The only trace of the girls anyone ever found was a sweatshirt.
Vivian’s sweatshirt, to be precise. White with Princeton spelled out in orange across the chest. I’d seen her wear it to the campfire a few nights before the disappearance, which is how I was able to identify it as belonging to her.
It was found the morning after the disappearance, sitting on the forest floor two miles away, almost directly across the lake from Camp Nightingale. The volunteer searcher who discovered the sweatshirt—a local retiree and grandfather of six with no earthly reason to lie—said it was neatly folded into a square, like the sweaters you see on display at the Gap.

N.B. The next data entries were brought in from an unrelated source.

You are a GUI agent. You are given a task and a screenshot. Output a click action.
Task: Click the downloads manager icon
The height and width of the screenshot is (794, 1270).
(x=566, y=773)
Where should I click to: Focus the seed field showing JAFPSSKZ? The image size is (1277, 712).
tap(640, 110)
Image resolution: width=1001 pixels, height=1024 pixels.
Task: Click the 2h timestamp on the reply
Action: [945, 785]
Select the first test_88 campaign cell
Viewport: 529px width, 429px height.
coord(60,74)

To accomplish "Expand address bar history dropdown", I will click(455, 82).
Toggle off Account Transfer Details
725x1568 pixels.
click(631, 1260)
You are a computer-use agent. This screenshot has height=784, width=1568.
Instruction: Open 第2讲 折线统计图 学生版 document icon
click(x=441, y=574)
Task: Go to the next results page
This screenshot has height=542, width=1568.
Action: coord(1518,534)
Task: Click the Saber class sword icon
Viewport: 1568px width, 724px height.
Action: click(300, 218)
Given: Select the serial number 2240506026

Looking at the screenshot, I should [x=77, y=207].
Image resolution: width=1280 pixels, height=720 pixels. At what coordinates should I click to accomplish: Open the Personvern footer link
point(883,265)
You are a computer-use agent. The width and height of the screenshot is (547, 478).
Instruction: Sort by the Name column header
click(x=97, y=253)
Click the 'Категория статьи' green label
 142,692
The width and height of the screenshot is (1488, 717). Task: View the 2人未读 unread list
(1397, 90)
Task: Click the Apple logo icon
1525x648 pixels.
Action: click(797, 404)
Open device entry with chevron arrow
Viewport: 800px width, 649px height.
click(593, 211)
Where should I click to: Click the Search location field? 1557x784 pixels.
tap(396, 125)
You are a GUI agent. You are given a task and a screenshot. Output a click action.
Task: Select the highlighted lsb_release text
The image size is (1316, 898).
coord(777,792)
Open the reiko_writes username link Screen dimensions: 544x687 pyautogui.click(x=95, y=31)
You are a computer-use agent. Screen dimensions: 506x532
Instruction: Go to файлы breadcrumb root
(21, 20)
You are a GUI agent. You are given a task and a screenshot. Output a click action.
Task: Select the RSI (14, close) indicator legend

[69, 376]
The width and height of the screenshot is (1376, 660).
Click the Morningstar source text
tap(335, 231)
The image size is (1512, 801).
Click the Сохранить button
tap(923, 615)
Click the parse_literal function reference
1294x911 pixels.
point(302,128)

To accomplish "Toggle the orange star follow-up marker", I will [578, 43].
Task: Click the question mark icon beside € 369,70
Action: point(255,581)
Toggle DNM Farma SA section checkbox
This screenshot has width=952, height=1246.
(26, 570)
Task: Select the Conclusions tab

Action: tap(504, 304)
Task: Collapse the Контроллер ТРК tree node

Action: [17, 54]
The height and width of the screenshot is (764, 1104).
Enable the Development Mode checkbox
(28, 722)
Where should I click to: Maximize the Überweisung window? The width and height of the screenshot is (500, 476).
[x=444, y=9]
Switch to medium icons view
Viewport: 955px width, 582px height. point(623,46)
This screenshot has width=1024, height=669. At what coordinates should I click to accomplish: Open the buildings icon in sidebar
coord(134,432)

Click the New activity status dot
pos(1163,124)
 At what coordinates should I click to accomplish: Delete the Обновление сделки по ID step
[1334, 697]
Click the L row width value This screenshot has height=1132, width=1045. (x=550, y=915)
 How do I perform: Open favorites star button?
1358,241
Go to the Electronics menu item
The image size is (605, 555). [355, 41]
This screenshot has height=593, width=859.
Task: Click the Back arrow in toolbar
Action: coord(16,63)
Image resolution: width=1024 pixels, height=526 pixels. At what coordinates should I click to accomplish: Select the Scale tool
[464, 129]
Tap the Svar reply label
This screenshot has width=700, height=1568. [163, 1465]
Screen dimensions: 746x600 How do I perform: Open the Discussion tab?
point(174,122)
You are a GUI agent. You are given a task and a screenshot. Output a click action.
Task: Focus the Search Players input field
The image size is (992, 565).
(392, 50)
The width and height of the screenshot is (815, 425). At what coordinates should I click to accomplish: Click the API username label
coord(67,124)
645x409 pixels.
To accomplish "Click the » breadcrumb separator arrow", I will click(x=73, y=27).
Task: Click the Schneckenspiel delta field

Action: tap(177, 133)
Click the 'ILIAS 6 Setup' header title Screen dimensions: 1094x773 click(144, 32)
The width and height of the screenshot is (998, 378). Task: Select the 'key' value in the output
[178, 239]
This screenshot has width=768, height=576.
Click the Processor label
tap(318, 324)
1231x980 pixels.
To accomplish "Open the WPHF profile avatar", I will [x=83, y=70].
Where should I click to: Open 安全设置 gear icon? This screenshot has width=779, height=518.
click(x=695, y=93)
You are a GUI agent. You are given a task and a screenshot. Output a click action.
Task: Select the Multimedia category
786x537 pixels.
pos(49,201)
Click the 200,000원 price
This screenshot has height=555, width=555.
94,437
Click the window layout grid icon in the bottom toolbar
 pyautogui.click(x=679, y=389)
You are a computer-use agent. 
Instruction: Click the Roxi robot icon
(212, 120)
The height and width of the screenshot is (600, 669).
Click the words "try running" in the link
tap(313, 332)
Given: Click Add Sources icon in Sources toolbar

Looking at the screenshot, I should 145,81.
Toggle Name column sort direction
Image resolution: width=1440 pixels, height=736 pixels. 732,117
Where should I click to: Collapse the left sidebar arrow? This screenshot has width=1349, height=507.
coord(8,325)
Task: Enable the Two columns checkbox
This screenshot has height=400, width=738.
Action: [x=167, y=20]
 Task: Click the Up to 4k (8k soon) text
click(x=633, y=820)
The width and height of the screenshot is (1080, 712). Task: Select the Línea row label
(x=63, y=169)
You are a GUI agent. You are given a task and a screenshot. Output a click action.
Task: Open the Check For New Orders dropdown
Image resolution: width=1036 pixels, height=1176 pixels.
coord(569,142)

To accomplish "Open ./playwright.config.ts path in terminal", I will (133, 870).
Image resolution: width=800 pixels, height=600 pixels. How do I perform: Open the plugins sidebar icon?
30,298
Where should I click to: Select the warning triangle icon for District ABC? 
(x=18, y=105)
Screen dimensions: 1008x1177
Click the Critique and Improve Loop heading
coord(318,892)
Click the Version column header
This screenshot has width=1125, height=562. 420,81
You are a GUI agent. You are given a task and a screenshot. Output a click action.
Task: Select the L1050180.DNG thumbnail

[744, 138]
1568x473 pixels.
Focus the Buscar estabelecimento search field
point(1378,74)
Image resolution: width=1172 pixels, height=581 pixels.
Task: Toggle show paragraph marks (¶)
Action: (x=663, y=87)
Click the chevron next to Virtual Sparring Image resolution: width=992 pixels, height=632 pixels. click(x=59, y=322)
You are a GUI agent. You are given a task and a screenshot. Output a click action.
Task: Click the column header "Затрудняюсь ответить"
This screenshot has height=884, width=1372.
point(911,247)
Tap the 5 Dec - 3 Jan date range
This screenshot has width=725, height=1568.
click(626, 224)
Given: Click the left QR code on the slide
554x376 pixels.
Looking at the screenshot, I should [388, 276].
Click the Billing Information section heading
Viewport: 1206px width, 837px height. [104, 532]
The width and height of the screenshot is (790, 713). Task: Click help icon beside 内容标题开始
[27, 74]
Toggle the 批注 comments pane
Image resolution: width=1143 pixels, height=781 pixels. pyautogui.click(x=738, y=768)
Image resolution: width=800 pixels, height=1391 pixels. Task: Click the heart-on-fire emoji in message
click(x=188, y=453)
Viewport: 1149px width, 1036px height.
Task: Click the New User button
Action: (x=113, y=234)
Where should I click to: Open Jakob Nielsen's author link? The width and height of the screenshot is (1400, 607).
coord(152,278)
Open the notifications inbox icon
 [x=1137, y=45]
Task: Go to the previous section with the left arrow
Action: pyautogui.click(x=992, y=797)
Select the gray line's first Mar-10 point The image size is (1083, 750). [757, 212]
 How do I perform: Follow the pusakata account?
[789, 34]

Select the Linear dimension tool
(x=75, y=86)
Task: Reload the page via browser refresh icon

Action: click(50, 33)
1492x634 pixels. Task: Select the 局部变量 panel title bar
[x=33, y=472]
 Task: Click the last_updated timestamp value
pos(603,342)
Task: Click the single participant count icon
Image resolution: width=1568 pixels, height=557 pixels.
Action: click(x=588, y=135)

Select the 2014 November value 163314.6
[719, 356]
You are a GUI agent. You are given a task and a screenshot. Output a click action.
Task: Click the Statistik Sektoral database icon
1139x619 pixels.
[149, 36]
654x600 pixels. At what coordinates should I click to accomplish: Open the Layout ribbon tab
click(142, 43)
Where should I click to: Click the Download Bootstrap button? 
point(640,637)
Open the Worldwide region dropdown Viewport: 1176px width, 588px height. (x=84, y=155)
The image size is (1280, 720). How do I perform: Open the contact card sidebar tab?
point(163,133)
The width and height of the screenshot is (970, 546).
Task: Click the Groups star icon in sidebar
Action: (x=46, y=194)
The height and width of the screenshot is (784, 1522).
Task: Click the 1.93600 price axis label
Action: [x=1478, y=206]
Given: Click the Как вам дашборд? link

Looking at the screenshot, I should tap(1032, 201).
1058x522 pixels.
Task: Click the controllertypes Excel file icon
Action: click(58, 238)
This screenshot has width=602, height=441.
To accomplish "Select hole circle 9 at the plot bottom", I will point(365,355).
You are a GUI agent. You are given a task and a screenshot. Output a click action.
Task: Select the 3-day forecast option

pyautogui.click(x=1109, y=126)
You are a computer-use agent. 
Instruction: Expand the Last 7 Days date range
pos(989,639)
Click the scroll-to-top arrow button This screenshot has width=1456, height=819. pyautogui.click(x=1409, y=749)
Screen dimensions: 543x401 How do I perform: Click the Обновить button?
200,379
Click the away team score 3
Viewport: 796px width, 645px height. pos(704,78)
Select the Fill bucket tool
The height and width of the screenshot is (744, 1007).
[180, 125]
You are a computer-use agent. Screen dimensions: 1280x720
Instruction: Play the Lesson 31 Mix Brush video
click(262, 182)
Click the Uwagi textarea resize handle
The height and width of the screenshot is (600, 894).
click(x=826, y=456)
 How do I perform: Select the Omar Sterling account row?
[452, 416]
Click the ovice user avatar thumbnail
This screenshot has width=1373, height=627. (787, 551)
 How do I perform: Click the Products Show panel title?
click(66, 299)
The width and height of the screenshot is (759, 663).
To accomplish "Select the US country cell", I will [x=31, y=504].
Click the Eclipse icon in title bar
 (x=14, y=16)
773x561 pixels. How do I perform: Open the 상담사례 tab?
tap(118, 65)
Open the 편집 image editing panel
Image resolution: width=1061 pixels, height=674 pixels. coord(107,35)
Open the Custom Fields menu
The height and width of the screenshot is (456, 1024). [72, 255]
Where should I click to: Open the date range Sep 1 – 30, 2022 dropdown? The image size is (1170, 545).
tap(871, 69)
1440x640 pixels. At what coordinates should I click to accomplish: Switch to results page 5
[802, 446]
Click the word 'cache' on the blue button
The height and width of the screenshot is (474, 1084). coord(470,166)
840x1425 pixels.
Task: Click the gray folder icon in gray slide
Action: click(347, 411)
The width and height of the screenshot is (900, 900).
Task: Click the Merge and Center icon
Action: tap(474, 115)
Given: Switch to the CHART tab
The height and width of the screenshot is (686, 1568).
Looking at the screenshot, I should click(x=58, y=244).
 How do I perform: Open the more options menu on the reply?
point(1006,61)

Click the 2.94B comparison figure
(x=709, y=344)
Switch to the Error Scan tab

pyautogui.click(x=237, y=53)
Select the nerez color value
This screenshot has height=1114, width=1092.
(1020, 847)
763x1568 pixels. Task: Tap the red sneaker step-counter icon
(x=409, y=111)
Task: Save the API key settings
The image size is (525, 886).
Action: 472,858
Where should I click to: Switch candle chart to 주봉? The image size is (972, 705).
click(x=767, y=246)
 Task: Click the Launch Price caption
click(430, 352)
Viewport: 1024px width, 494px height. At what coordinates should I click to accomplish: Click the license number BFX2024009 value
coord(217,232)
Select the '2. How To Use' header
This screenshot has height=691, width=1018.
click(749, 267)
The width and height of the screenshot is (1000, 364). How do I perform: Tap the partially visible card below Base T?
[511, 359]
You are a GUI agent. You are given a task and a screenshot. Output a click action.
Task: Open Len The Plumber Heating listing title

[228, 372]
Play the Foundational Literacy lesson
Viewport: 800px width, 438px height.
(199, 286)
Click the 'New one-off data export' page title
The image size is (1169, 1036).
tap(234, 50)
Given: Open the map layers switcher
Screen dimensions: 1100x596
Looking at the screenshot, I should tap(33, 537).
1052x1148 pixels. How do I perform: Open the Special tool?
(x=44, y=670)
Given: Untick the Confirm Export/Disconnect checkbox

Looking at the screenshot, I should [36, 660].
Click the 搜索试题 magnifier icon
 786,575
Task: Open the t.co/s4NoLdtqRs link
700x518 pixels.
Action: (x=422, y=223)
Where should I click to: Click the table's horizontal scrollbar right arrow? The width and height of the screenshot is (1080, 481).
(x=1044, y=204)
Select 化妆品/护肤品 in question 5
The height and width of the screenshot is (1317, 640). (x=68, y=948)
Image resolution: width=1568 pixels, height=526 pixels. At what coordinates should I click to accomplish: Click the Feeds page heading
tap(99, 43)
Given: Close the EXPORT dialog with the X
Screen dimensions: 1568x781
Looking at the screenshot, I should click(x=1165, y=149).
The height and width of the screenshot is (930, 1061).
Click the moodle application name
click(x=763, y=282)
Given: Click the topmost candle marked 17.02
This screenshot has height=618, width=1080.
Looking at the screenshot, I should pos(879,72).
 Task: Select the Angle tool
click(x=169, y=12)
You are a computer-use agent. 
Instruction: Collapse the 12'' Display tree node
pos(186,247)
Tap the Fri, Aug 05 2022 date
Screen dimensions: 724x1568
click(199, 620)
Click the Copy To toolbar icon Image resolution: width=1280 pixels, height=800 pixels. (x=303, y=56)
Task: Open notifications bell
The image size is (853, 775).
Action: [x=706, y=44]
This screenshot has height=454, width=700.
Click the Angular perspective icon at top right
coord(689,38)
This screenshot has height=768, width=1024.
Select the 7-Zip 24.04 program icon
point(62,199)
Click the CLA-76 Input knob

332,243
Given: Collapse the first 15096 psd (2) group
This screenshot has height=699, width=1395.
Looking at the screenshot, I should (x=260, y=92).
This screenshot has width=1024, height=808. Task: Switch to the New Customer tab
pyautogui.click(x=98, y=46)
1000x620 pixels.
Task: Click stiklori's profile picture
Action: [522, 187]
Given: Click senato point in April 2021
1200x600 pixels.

A lab analysis of the sweatshirt found skin cells that matched Vivian’s DNA. What it didn’t find were any rips, tears, or traces of blood suggesting she had been attacked. It was simply discarded, apparently by Vivian on her way to whatever fate befell her.
But here’s the weird part.
Vivian wasn’t wearing the sweatshirt when I saw her leave the cabin.
In the days after the disappearance, various investigators repeatedly asked me if I was sure it wasn’t tied around her waist or thrown over her shoulders, sleeves knotted in true Princeton preppy fashion.
It wasn’t.
I’m certain of it.
Still, authorities treated that sweatshirt like a beacon, following it into the hills. The search of the lake was called off as everyone took to the forest, searching it in vain. No one—least of all me—had an inkling as to why the girls would have marched miles away from camp. But nothing about the disappearance made sense. It was one of those rare instances that defied all known logic and reason.
The only person ever considered a suspect was Franny’s oldest son, Theo Harris-White. Nothing came of it. No traces of him were discovered on Vivian’s sweatshirt. Nothing incriminating was found in his possession. He even had an alibi—he spent the night with Chet, teaching his younger brother how to play chess into the wee hours of the morning. With no evidence that a crime had actually taken place, Theo wasn’t charged. Which meant he also wasn’t officially exonerated. Even now, a Google search of Theo’s name brings up true-crime websites that suggest he killed the girls and managed to get away with it.
The hunt for the girls didn’t officially end so much as it lost steam. The search parties fruitlessly continued for another few weeks, their numbers dwindling day by day until they eventually dried up. News coverage of the disappearance also evaporated as reporters moved on to newer, flashier stories.
Filling that void were darker theories. Ones found in the deepest corners of Reddit and conspiracy websites. Rumors swirl that the girls had been murdered by a savage madman who lived in the woods. That they had been abducted—either by humans or aliens, depending on which website you read. That something even more mystically sinister happened to them. Witches. Werewolves. Spontaneous cellular disintegration.